Long considered to be a myth, a Native blanket made of dog hair has surfaced at the Burke Museum.

Two Coast Salish women with a woolly dog (CHILLIWACK MUSEUM AND ARCHIVES)

On a rainy afternoon last June, tribal members and elders, Burke Museum patrons and students poured into a room just off the lobby of the UW-based natural history museum to see firsthand an artifact so rare, some thought it was a myth: a blanket made of dog hair.

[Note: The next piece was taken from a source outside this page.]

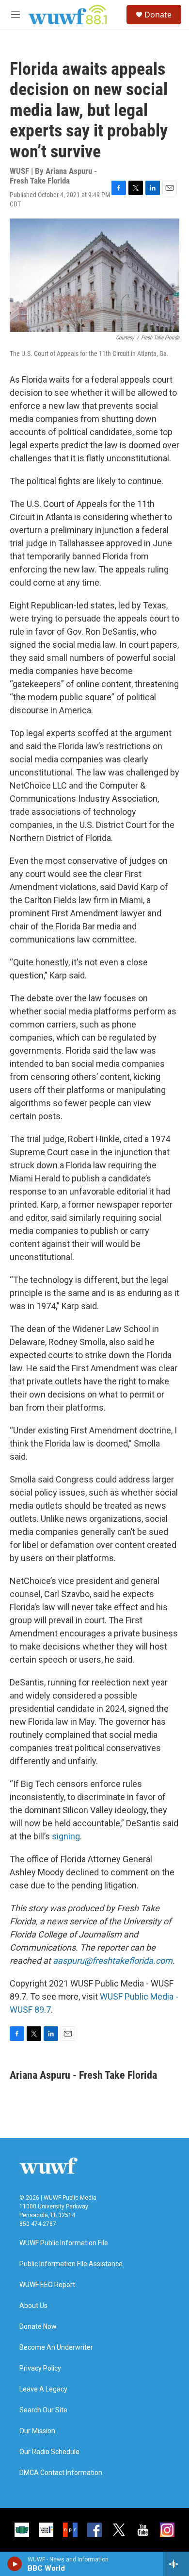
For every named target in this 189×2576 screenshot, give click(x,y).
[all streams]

“A simple question by a simple person from the Suquamish led to things like this,” says Marilyn Jones, a traditional heritage specialist with the Suquamish tribe who serves on the museum’s Native American advisory board. More than 10 years ago, Jones was visiting the Smithsonian’s National Museum of the American Indian when she asked a curator there how they could prove that certain Coast Salish tribes used dog hair in their blankets.

The truth lay in the tribes’ oral histories, that for centuries some Native people in the Northwest raised woolly dogs with coats that could be cut and woven into blankets. But the dog breed went extinct not long after white settlement and “for many years scientists said it was a myth and a story,” says Jones. “But we know it was always there … that woolly dog is a part of us.”

Her question prompted an examination of very old blankets in the national collection, which revealed that some did, indeed, contain dog hair. Fast forward to 2016, when weaving expert Liz Hammond-Kaarremaa received a grant to examine blankets in the Burke’s collection. When she saw one particular blanket in person, she realized its provenance—from a well-known collection—and then noticed a tear, she was engrossed.

Further testing verified her findings. The blanket is now the only object confirmed to be made with woolly dog hair in a Northwest museum.